LAGOS — Nigeria’s federal government missed its first-quarter 2026 tax revenue target by 23.1%, collecting N7.44 trillion against a prorated budget projection of N9.68 trillion required for the fiscal year.
The N2.24 trillion shortfall occurred despite the newly unified Nigeria Revenue Service (NRS) enforcing sweeping reforms under the Nigeria Tax Act to hit an unprecedented N40.7 trillion full-year collection target.
The Q1 performance means the apex revenue agency achieved only 18.2% of its annual budget mandate, forcing fiscal authorities to confront an immediate revenue deficit that could expand domestic borrowing.
Data from NRS showed that Nigeria generated N6.04 trillion in the first three months of 2025, surpassing its N5.82 trillion target by N218.02 billion with a performance rate of 103.74%.
However, the missed target follows a historic 44% hike in the country’s annual tax collection budget, up from the N28.3 trillion target set by the defunct Federal Inland Revenue Service in 2025.
With the Central Bank of Nigeria sustaining monetary tightening to combat inflation, manufacturers and corporate entities faced rising operational costs, directly squeezing the taxable income pool during the quarter.
Analysts warn that the NRS must increase its average quarterly collection by 30% to N11.08 trillion over the next three quarters to prevent a severe breakdown of the 2026 budget.

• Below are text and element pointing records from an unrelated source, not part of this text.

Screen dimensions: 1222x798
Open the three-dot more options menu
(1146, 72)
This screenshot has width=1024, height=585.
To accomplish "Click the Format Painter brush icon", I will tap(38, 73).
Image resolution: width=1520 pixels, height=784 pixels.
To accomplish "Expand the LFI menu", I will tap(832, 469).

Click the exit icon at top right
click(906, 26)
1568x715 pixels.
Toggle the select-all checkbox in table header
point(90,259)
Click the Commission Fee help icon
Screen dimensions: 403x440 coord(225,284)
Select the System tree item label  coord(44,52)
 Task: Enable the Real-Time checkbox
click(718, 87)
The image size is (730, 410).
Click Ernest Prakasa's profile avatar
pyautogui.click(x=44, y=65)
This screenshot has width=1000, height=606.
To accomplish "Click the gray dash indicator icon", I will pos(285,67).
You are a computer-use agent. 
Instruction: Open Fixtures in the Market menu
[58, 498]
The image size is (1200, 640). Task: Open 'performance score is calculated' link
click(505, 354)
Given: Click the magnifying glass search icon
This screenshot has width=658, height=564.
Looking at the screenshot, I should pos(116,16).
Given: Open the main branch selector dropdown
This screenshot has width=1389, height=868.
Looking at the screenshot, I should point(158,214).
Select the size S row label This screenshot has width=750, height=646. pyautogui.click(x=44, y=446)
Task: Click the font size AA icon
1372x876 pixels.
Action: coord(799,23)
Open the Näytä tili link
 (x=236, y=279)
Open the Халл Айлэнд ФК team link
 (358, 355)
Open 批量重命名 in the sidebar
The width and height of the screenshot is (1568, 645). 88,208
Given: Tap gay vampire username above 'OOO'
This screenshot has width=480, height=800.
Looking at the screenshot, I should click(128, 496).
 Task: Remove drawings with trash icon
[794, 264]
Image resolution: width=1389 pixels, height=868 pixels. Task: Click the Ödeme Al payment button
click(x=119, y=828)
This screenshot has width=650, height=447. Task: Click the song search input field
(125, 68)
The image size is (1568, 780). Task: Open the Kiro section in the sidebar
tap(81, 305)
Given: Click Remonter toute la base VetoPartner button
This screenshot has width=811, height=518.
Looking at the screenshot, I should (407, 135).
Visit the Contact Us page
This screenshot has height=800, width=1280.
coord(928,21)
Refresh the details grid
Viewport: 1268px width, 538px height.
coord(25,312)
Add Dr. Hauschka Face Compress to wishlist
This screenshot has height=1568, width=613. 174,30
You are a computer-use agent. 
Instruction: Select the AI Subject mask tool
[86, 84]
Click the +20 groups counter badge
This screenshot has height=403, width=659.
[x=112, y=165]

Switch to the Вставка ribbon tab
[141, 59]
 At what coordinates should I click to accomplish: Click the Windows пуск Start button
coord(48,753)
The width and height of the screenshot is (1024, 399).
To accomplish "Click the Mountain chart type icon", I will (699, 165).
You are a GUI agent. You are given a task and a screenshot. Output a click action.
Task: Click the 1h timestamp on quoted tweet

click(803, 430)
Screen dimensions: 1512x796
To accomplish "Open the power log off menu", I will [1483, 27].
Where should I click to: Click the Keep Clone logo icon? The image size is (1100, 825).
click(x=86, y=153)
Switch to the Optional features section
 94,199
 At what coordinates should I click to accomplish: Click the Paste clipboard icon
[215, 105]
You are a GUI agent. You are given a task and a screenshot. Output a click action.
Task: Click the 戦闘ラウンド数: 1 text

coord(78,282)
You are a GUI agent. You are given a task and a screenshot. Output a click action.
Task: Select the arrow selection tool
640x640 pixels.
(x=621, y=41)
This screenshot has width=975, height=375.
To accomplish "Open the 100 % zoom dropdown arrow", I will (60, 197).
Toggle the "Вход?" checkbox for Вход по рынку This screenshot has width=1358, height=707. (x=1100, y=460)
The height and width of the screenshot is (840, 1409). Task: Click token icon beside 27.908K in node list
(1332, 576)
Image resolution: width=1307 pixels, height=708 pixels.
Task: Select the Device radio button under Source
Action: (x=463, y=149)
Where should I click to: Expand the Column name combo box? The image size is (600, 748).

However, the revenue fell short of the pro-rated N9.68 trillion quarterly target required to meet the government’s unprecedented N40.7 trillion full-year revenue projection for the 2026 fiscal cycle.
The legislative reforms, which centralized mineral and non-mineral revenue collection under the NRS, aimed to eliminate duplicate taxes while expanding the non-oil tax net across the federation.
The Q1 deficit occurs amid persistent inflationary pressures and monetary tightening by the Central Bank of Nigeria, which has significantly increased the borrowing costs for local businesses and manufacturers.
Analysts warn that continued revenue shortfalls could pressure the naira and complicate macroeconomic stability if revenue collections fail to accelerate significantly in the second quarter.